The artisanal foods stations were an instant success with Besten El Hor guests, who showed a lot of excitement and enthusiasm for authentic, farm-to-table experiences. This led the team to create Sufra, a new farm-to-table concept inspired by the typical Bekaa farmer’s lunch. It was planned to launch this year but was postponed to Spring 2021 due to the current economic environment. The first prototype of Sufra will be implemented within Besten El Hor’s premises, but will be completely independent from the other outlets in the venue. Beyond proof-of-concept, the plan for Sufra is to be scaled in urban environments, as a rural escape within the city that will also include mouneh items produced in our artisanal workshop in Bekaa.

 Financing

“Investor financing is hard to find and comes with too many strings for new ventures,” Ali told Executive. “So we opted to rely on bank loans and personal equity, investing over $4.5 million across our project, a portion of which came through the Lebanese Central Bank’s subsidized loans program. And more recently, we have started receiving investor inquiries from potential partners looking to discuss JV or franchising agreements.”

Navigating the collapse

When the multiple crises hit, including the economic collapse and the Covid-19 pandemic, SHV switched into emergency mode, focusing on two priorities: 1) Cutting all unnecessary costs including bringing any outsourced services in-house and discontinuing any non-essential offerings 2) Positioning SHV to capitalize on the eventual economic recovery by continuing to invest in operations and product development. SHV is currently engaged with Hodema consulting to further streamline standard processes and training programs. The company also enlisted the help of GWR consulting to support in obtaining ISO 22000 certification for the central production kitchen.
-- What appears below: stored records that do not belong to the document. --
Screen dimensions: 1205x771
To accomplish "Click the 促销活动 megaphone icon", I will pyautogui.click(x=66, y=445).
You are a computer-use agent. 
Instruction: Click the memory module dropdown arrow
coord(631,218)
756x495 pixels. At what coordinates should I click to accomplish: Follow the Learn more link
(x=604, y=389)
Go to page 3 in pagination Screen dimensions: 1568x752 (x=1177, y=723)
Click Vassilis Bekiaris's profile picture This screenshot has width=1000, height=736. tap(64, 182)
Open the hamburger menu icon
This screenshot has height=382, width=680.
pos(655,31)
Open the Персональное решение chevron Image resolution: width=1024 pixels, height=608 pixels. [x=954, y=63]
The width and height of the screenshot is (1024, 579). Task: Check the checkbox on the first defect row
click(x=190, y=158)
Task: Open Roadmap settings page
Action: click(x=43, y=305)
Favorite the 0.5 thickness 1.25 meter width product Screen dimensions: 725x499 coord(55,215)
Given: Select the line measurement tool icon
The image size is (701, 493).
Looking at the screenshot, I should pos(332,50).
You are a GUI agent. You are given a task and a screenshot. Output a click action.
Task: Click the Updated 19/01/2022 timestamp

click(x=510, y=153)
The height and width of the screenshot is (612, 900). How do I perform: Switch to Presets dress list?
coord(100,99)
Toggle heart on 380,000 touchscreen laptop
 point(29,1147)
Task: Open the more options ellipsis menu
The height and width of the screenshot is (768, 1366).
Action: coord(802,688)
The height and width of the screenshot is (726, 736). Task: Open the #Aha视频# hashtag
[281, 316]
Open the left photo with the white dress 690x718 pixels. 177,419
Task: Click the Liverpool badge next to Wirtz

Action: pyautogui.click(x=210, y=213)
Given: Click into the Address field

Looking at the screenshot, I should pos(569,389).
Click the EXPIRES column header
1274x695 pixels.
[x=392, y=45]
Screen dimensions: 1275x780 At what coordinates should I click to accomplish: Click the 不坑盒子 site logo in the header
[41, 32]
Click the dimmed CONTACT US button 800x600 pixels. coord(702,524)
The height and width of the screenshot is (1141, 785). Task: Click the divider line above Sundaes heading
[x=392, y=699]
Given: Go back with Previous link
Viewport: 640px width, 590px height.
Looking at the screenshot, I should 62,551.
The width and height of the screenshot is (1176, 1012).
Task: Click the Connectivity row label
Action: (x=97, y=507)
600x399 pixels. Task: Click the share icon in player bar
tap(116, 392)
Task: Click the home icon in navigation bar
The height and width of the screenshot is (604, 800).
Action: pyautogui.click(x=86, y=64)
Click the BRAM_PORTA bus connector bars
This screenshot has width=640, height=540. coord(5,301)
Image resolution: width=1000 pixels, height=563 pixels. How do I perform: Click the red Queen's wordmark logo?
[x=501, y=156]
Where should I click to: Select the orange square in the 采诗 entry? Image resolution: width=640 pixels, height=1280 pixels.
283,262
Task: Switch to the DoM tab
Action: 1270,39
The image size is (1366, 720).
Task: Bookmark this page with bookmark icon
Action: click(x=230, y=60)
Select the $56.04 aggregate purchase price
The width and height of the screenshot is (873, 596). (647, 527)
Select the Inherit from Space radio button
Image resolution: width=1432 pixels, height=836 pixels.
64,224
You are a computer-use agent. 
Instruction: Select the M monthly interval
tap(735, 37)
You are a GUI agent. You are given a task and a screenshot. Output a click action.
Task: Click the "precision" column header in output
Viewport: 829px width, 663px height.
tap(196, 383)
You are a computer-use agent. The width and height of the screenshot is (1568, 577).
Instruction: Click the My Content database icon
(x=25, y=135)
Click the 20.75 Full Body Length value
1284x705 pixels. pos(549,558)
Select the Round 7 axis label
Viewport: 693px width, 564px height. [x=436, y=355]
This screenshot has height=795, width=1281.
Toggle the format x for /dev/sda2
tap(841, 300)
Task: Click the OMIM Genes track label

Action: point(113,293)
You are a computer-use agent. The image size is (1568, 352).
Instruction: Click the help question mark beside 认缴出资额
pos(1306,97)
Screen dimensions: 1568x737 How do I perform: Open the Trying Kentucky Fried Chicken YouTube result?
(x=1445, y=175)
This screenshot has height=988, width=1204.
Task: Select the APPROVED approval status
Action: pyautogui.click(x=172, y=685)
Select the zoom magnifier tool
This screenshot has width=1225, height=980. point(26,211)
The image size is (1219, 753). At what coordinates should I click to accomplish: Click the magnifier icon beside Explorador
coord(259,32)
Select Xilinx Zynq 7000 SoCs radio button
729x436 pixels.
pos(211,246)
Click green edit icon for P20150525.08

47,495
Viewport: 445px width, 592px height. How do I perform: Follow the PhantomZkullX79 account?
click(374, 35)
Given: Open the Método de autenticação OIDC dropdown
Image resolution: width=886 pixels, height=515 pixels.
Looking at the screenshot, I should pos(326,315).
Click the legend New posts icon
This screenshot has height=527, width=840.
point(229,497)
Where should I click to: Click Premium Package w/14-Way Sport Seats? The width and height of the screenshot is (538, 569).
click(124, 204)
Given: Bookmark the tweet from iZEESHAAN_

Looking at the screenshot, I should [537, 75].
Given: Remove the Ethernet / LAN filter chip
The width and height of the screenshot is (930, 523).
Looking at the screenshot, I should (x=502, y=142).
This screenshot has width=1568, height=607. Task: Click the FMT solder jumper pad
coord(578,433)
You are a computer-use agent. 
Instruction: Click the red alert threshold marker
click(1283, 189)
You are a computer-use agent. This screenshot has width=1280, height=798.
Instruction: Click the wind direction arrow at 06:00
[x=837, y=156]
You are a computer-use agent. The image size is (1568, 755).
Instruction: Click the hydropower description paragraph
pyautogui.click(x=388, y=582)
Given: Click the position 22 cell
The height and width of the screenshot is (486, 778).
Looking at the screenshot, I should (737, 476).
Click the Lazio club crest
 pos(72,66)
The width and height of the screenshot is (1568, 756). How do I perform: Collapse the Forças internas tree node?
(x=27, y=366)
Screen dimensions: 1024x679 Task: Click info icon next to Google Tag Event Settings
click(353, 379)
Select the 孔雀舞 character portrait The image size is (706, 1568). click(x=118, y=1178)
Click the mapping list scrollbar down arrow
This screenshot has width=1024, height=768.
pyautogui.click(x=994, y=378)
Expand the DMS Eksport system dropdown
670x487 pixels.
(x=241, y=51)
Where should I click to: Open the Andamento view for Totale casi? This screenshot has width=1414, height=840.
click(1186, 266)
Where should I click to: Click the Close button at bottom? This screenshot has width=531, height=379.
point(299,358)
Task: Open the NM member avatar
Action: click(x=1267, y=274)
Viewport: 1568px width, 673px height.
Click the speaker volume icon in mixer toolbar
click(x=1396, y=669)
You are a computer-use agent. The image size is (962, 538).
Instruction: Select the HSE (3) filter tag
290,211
The company also opted to de-lever its capital structure to further reduce uncertainty in the business as there was no way to predict cash flows this year. In regards to Covid-19 precautions, the different outlets were able to retain decent volumes due to the outdoor nature of the venues, and stringent Covid-19 precautions were put into place.

Exploring additional growth segments

Direct-to-consumer food brands have seen big growth in recent years, a trend which was accelerated by the onset of Covid-19 and hyper-digitization. “We are exploring a number of initiatives we could launch out of our existing infrastructure,” explained Omar, “We are using our existing assets to capitalize on emerging trends.”

Growth Plans

 “As trying as the current year has been,” Ali says, “Managing to navigate this series of financial, political and pandemic shocks, further reinforced our belief in both the durability and scalability of our business model.” Moving forward, SHV’s growth efforts will concentrate on scaling the Besten El Hor and Sufra concepts while Sama Chtaura will remain a single-location project. “The company’s strategic priority for 2021 is to work with investors to expand abroad,” Omar adds, “As our focus on the outdoors is especially appealing to investors and consumers in the Covid era.” Ali concluded the conversation on a hopeful note, saying, “We still seek to expand within Lebanon when the economy recovers, as we see massive potential within our focus segments and through utilizing our existing infrastructure.

Lara Shabb is the managing editor of Executive Magazine.